Когда же я вернулся домой, расставшись с ней, я уже был в смятении, страхе, мне было больно, но я еще не корчился, еще не выл от боли. Однако я уже не мог так гордо обходиться без спиртного. Я достал потаенную бутылку виски, которую держал на случай крайней необходимости, и выпил довольно много, не разбавляя. Потом я выпил хереса. Я поел тушеной курицы прямо из консервной банки, которую, очевидно, притащил в дом Фрэнсис. И я чувствовал себя ужасно несчастным, как бывало в детстве, каким-то униженным, но решил, что не буду об этом думать и постараюсь уснуть. Я знал, что крепко усну, и так и вышло. Я ринулся в забытье, как корабль устремляется к черной грозовой туче, закрывшей горизонт.
Проснулся я с ясной головой, хотя она слегка побаливала, и с четким ощущением, что я пропал. Рассудок, который был — был же он хоть где-то все эти последние дни? — на заднем плане, или в отпуску, или в рассеянии, или в отлучке, снова оказался на своем посту. Во всяком случае, я услышал его голос. Однако он выступил в довольно своеобразной роли, и уж, во всяком случае, не в роли друга-утешителя. Он, конечно, не опустился до примитивных суждений вроде того, что Джулиан всего-навсего заурядная молодая девица и не стоит так из-за нее волноваться. Он даже не указал мне на то, что я поставил себя в такое положение, при котором неизбежны муки ревности. До ревности дело еще не дошло. Это тоже еще предстояло. Одно было ясно как день — мое положение стало невыносимым. Я желал с такой силой, от которой можно взорваться или сгореть, — желал того, чего просто не мог получить.
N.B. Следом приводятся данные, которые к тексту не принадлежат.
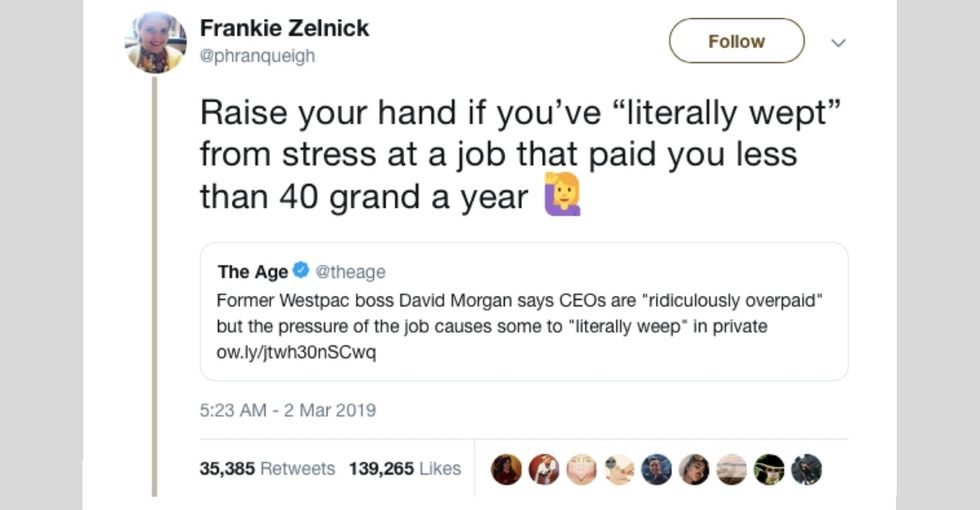
Task: Open liker avatar with green hat
Action: click(x=769, y=469)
Я не плакал. Я лежал в постели, и меня электрическими разрядами пронзало желание. Я метался, стонал, задыхался, словно в борьбе с осязаемым демоном. То обстоятельство, что я дотронулся до нее, поцеловал, выросло в громадную гору (да простятся мне эти метафоры), которая непрестанно обваливалась на меня. Вкус кожи Джулиан был на моих губах. Это прикосновение породило на свет тысячу призраков. Я чувствовал себя нелепым, проклятым, отверженным чудищем. Как могло случиться, что я поцеловал ее и при этом не вобрал ее в себя, не растворился в ней? Как я удержался, не бросился к ее ногам, не зарыдал?
Я встал, но почувствовал себя так плохо, что с трудом оделся. Хотел заварить чай, но от одного запаха меня чуть не стошнило. Выпил немного разбавленного водой виски, и тут мне стало совсем скверно. Не в силах стоять на одном месте, я бесцельно метался по квартире, натыкаясь на мебель, как тигр в клетке непрестанно натыкается на решетку. Теперь я не стонал, я хрипел. Надо было собраться с мыслями и решить, что же делать дальше. Может быть, покончить с собой? Может, немедленно отправиться в «Патару», засесть там, как в крепости, и глушить себя алкоголем? Бежать, бежать, бежать. Но собраться с мыслями я не мог. Меня занимало одно — как пережить эту муку.